BAPIO president Dr Ramesh Mehta told Pulse: ‘It is not just a travesty of justice or a waste of time and energy of the GMC, but much worse is the demoralising impact on the doctors and wider medical professionals.
‘We have known that some of the GMC representatives are bent on punishing doctors whatever the facts of the case.
‘We have raised this issue with the GMC.’
BIDA national president Dr Chandra Kanneganti told Pulse: ‘This is an exaggerated response, just because of wording used to obtain a laptop for work purposes and more importantly the unsafe nature of workloads the doctors and most GPs have to face most days.
‘BIDA will fully support Dr Arora if she is planning to appeal this disproportionate response.’
He added: ‘Having read the judgement, maybe the bigger question to be asked particularly of overseas qualified docs is, “Have you ever been threatened by a referral to the GMC by your employer in a situation where you have declined to do something because you felt it was unsafe?” Is this threat used as a way of intimidating doctors, who might believe they would not get a fair hearing?’

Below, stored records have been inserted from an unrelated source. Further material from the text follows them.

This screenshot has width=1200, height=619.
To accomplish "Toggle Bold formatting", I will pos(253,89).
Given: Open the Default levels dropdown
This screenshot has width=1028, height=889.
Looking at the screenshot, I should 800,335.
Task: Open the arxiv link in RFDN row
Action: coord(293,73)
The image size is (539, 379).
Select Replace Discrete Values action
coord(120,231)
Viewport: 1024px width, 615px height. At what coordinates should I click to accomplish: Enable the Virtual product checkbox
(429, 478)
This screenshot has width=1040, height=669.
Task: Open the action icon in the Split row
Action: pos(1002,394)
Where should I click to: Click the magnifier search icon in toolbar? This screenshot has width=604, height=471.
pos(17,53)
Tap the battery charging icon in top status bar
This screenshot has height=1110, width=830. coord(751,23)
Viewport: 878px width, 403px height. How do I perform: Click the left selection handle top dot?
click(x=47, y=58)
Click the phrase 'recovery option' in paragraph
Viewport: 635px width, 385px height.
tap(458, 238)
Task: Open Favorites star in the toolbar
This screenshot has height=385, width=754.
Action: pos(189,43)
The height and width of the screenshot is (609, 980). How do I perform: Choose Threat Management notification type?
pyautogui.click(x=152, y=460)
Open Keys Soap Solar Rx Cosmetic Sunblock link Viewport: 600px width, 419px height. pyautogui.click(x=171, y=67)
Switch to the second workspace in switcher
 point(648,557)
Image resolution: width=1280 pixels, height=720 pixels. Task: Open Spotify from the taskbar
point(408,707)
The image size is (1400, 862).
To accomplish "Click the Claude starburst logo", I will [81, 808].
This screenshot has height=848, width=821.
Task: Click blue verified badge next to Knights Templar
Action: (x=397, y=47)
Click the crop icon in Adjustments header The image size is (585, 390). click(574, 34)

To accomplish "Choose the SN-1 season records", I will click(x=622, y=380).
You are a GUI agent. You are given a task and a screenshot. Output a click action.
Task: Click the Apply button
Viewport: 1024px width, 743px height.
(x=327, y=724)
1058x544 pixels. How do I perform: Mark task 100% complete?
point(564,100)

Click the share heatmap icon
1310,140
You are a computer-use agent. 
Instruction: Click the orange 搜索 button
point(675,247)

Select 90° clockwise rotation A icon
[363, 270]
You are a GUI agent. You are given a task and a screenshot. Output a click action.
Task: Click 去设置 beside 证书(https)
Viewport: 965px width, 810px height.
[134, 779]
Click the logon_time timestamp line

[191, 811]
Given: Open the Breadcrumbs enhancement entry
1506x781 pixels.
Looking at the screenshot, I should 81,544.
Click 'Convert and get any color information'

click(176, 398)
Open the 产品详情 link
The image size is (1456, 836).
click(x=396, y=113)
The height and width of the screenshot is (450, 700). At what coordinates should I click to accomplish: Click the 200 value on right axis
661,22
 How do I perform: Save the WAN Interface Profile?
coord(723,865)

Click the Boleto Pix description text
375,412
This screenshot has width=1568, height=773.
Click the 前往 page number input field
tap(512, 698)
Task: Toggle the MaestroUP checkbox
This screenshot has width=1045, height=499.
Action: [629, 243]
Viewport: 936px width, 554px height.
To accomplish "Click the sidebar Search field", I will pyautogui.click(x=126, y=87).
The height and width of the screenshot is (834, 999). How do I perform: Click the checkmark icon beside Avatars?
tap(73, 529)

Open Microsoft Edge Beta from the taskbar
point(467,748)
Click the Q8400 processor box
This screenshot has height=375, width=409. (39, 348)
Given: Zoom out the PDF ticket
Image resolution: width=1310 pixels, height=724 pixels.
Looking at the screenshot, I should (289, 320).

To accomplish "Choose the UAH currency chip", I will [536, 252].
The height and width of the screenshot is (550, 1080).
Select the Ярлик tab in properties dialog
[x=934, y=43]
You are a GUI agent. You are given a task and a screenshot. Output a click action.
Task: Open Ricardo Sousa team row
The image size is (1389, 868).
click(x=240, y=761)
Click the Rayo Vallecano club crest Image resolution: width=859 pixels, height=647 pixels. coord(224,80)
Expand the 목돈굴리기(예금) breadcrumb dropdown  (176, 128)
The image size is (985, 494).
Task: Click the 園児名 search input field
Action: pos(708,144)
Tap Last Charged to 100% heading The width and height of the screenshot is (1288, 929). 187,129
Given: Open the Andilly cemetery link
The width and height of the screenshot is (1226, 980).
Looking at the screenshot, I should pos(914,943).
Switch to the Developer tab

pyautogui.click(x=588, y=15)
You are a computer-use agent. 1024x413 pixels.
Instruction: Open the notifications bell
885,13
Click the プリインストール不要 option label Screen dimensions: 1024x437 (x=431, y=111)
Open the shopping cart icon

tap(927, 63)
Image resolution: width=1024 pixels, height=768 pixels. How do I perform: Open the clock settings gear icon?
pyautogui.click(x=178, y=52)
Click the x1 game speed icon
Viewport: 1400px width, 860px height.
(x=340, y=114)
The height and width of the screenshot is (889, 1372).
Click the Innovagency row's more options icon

‘Why has one individual been singled out here?’ Dr Vaughan asked, and ‘Why not local resolution?’
The news comes as GMC chair Charlie Massey said earlier this month that the current ‘rethink’ of doctor regulation will make the GMC process ‘less adversarial’ in future.
Last month, the regulator also proposed a number of amendments to its Good Medical Practice guide, including a commitment to consider which ‘context’ a doctor was working in if a complaint arises.
And an indemnity organisation revealed that more than a quarter of overseas GPs lack legal representation at fitness-to-practise hearings, and are more likely to face ‘harsher sanctions’ as a result.